Background
Laughing at other people?s woes
Leiden social psychologist Wilco van Dijk and communications scientist Jaap Ouwerkerk have published the book Schadenfreude, Understanding Pleasure at the Misfortune of Others. “In the Netherlands, we love it when the Germans lose at football.”
Petra Meijer
Wednesday 24 September 2014

So what is schadenfreude?

Schadenfreude means that we’re enjoying the fact that someone else is suffering.

“However, it’s important that we haven’t caused that suffering, because then we’d be ‘gloating’. It might be quite trivial: a child falling off a beam in gym or a girl breaking the heel of her nice new shoes. But it could be serious too, like someone’s death.”

Why do people enjoy seeing others suffer?

“We think that people ‘enjoy’ something if it appeals to something they think is important. We like to hear about other people’s bad luck if it helps our own goals or interests. Most of all, we want to see justice, fairness: we think it’s right if something bad happens to someone we don’t like or someone we think is arrogant.”

Anything else?

Schadenfreude can be caused by envy. We feel inferior and the fact that someone else is faring badly removes the grounds for our envy. And in the same context: it can be caused by social comparison: we like to feel good about ourselves and if someone else suffers a misfortune, we are socially advantaged by comparison.”

What did you study?

“We asked students to watch footage from Idols in which a girl sang terribly out of tune and was then slated by the jury. The students had done an intelligence test before they watched the clip. We told half the participants that they had done very badly in the test: their scores were in the lowest ten per cent, which students really don’t like to hear. We told the other half that they were extremely bright: their scores were among the highest ten per cent. The students who felt badly about themselves – because they thought they had done badly on the test – enjoyed the Idols footage far more than the people who felt good about themselves.”

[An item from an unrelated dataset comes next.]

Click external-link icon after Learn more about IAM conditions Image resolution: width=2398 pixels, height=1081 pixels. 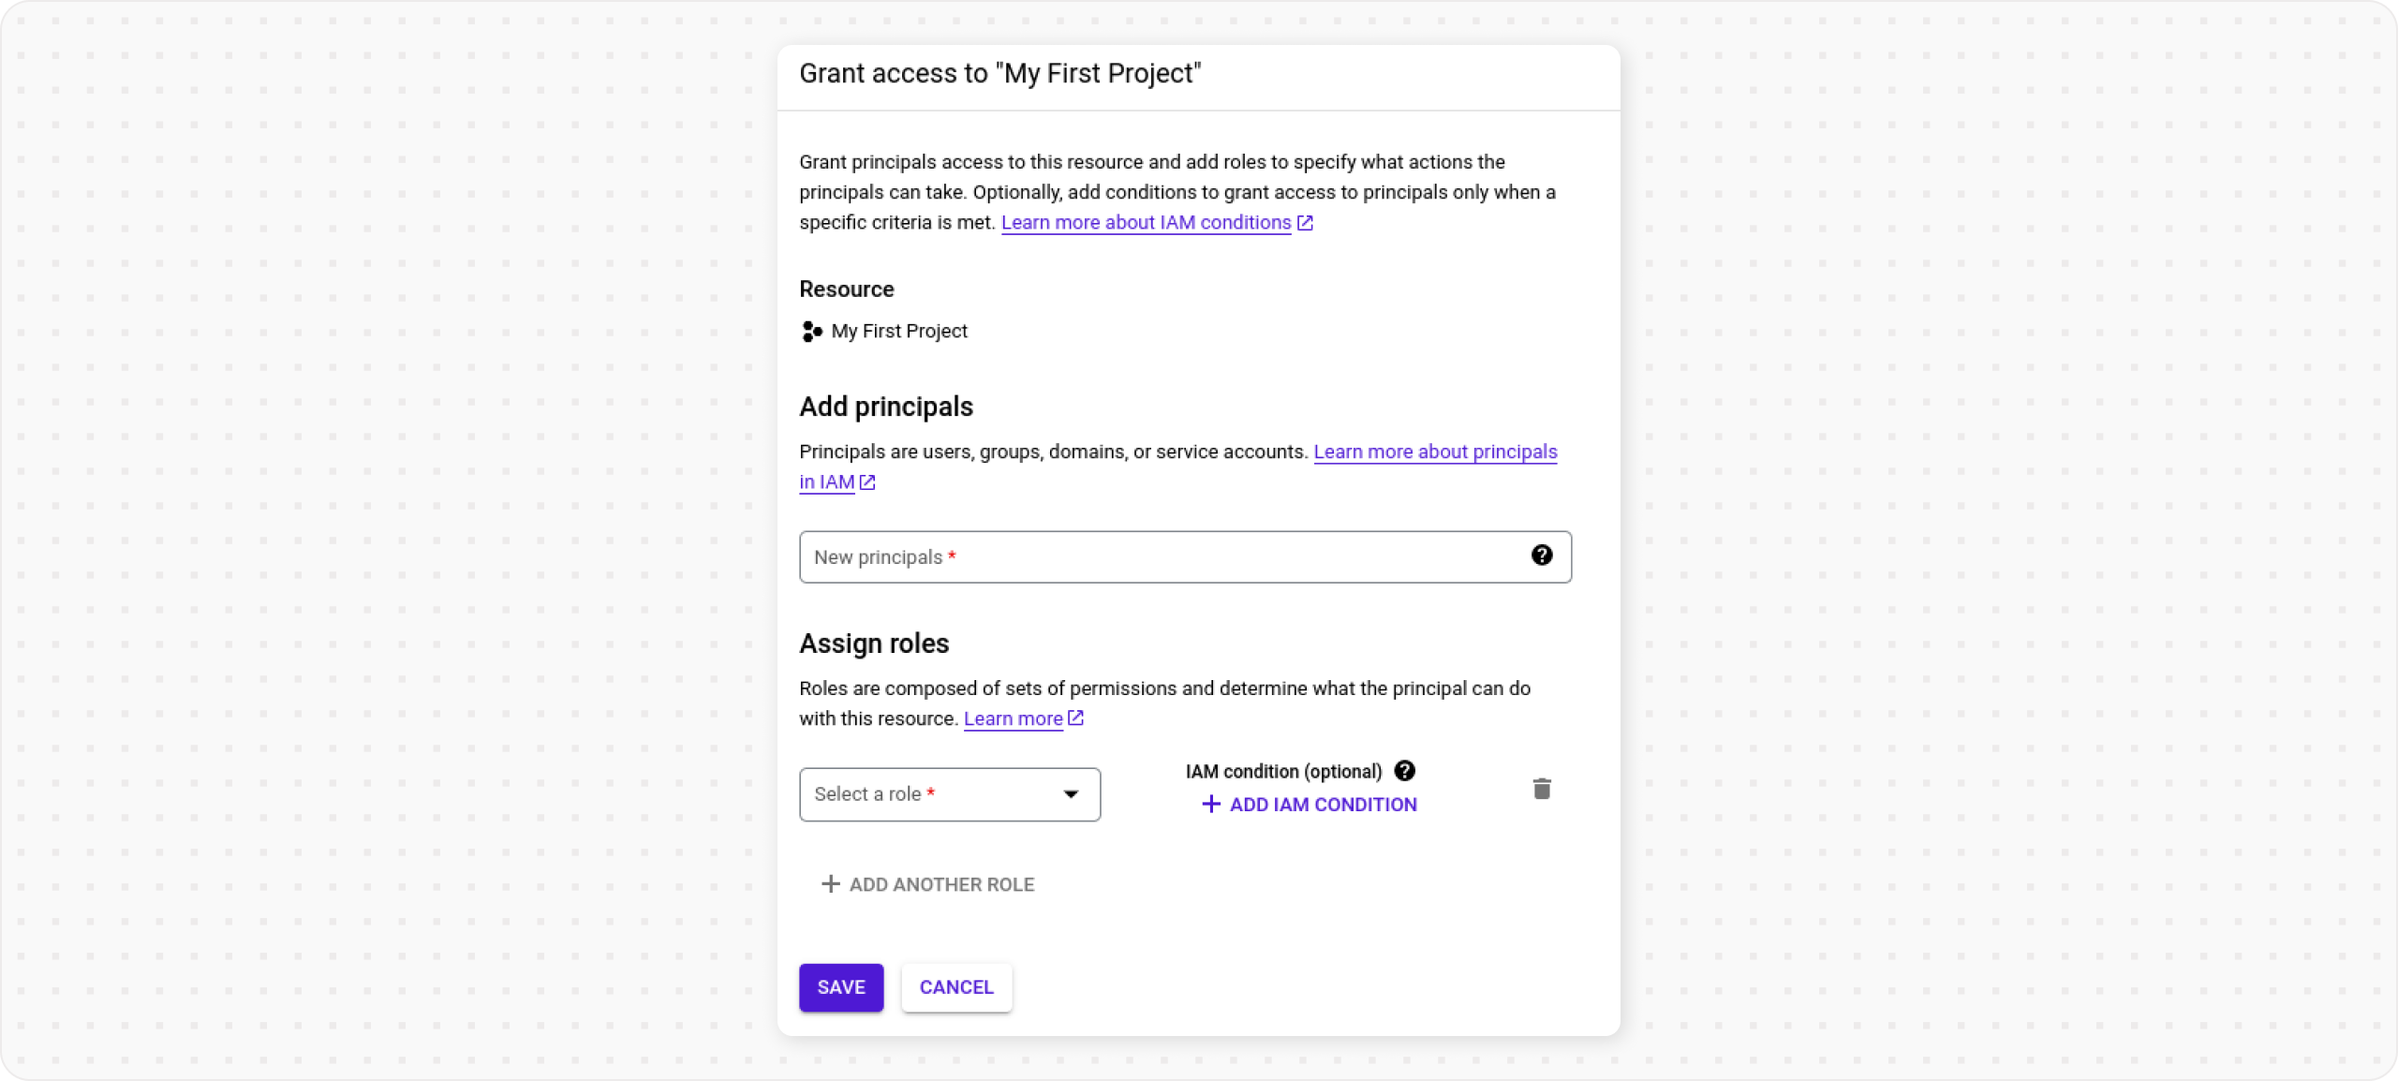[1305, 223]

When does a situation provoke schadenfreude and when do we feel sympathy?

“Misfortune should be relative: the punishment should fit the crime. We might experience pleasure if a dictator is sentenced to death, for example. If a fellow-student always gets top marks, it feels good when he almost fails a test for once. But it wouldn’t be funny if he were killed in a car crash.”

Is it linked to a country’s culture?

Schadenfreude – malicious joy – is found in all cultures, but not all languages have a word for it, including English, where they use the German term. The Japanese had a saying about schadenfreude dating from around 1300 or 1400: another man’s misfortune tastes like duck. At the time, duck was a delicacy. Nonetheless, schadenfreude varies from person to person and depending on the circumstances – in the Netherlands, we love it when the Germans lose at football, for example.”